Work required ->
Once the line containing "You are a computer-use agent." is located in the records below, repeat it and all lines that follow it exactly, leaving out any picture.

Saved data entries:
╭──

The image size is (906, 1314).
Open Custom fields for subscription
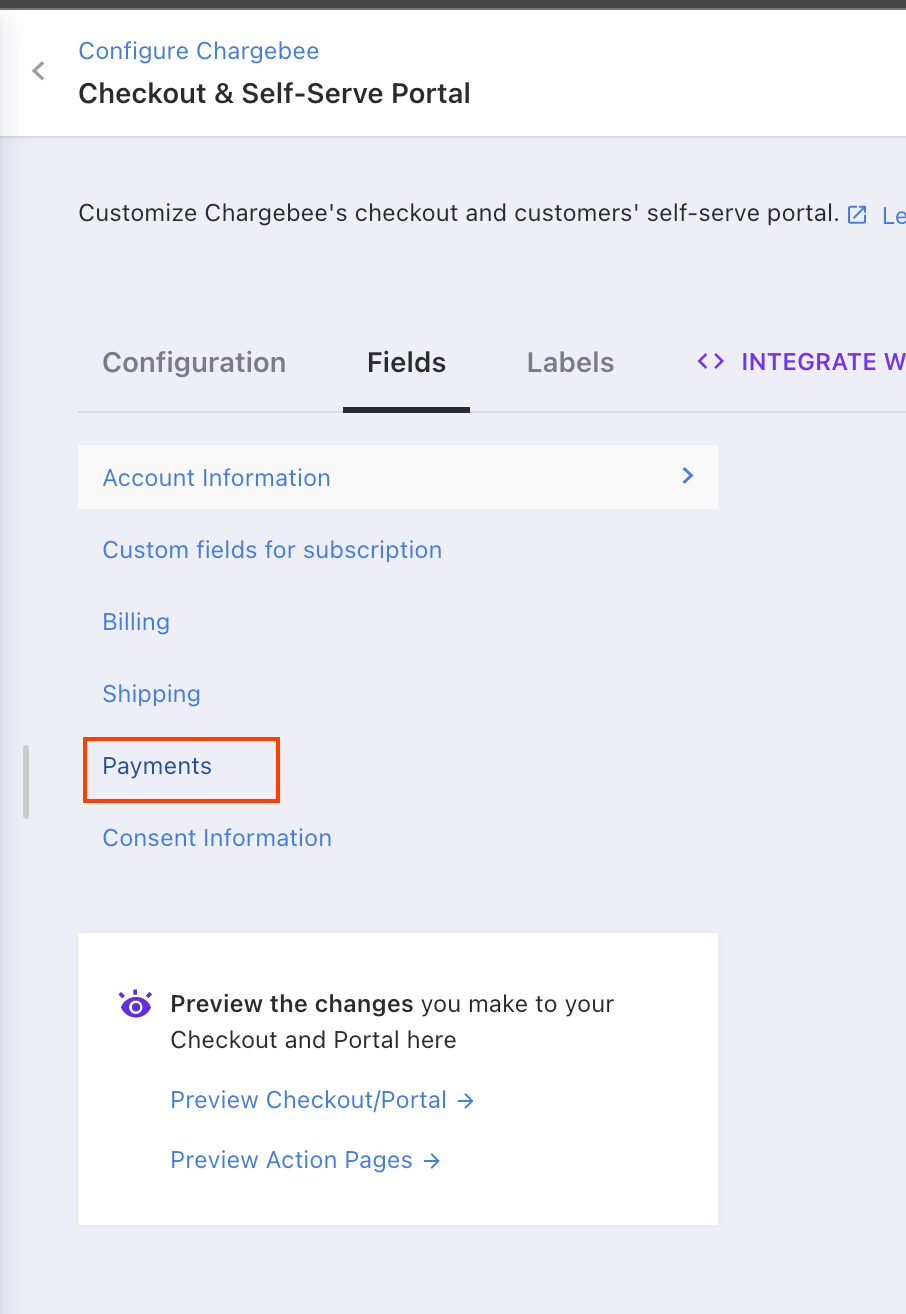coord(272,550)
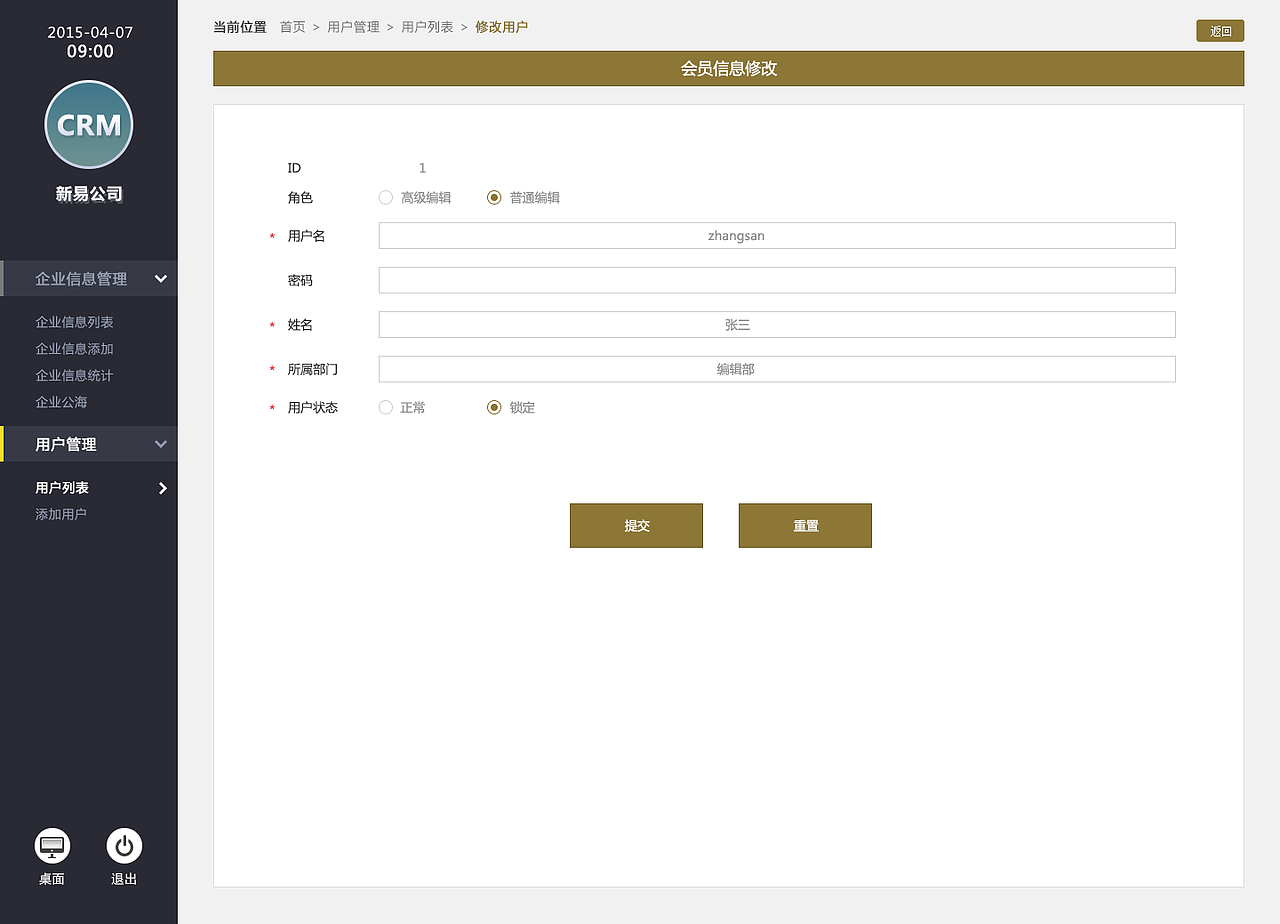Navigate to 首页 via the breadcrumb
The width and height of the screenshot is (1280, 924).
tap(292, 27)
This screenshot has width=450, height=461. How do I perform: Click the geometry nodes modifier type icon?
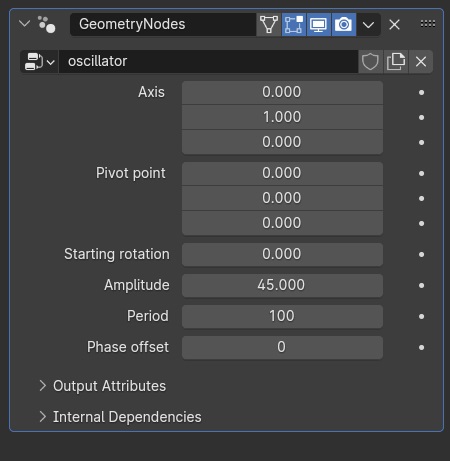click(47, 24)
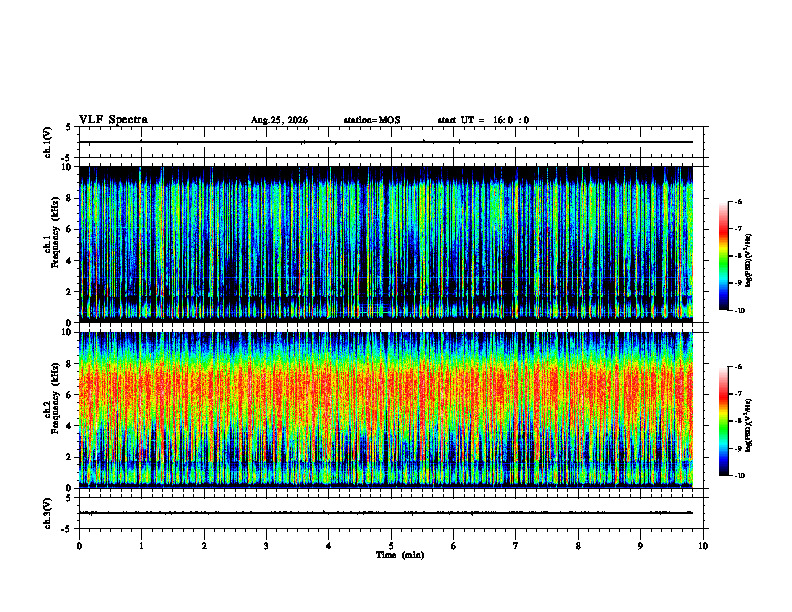
Task: Click the ch.2 spectrogram color scale bar
Action: [x=724, y=421]
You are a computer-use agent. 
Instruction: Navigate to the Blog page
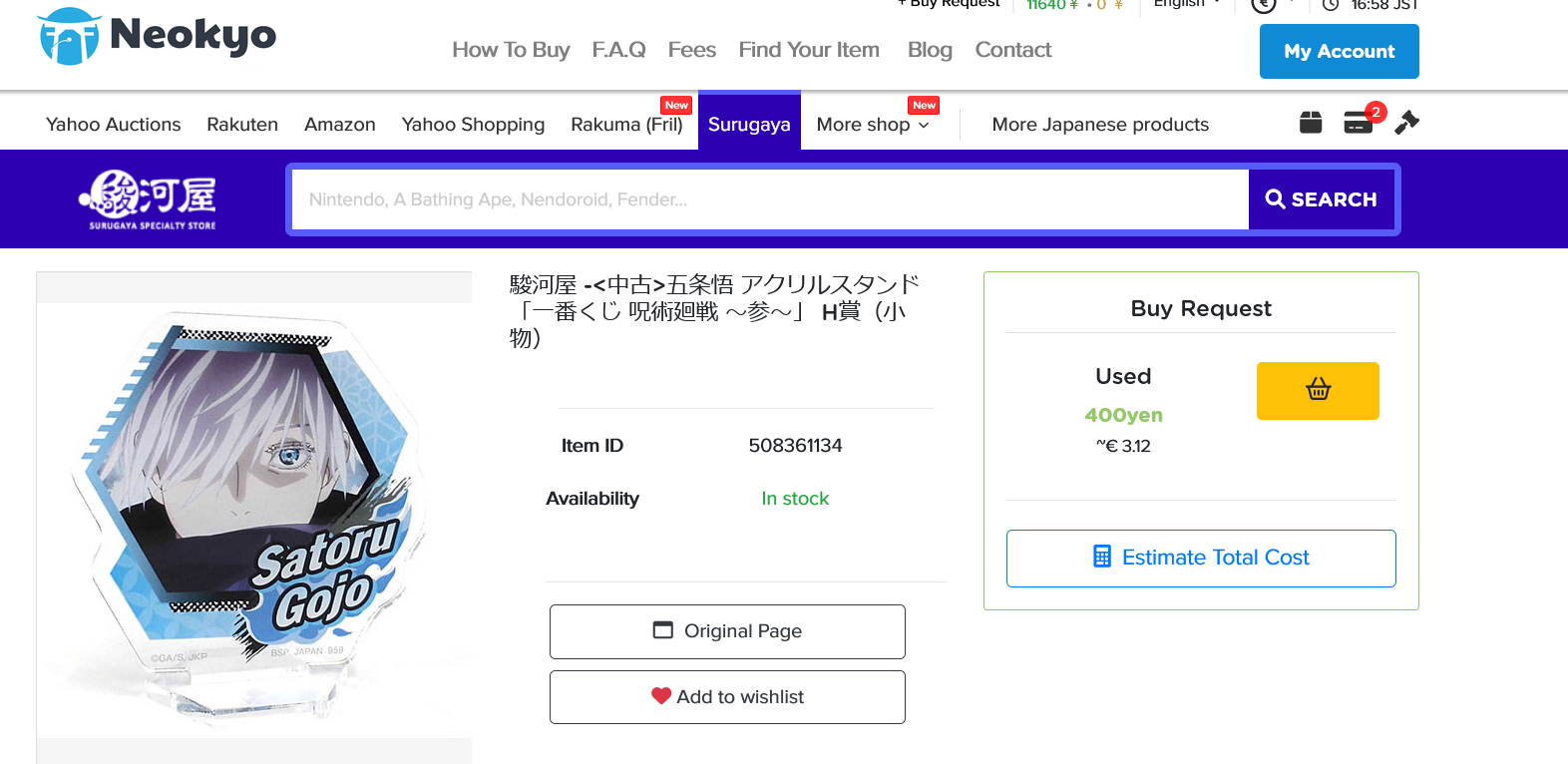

╰──

Response ->
You are a computer-use agent. 
Instruction: Navigate to the Blog page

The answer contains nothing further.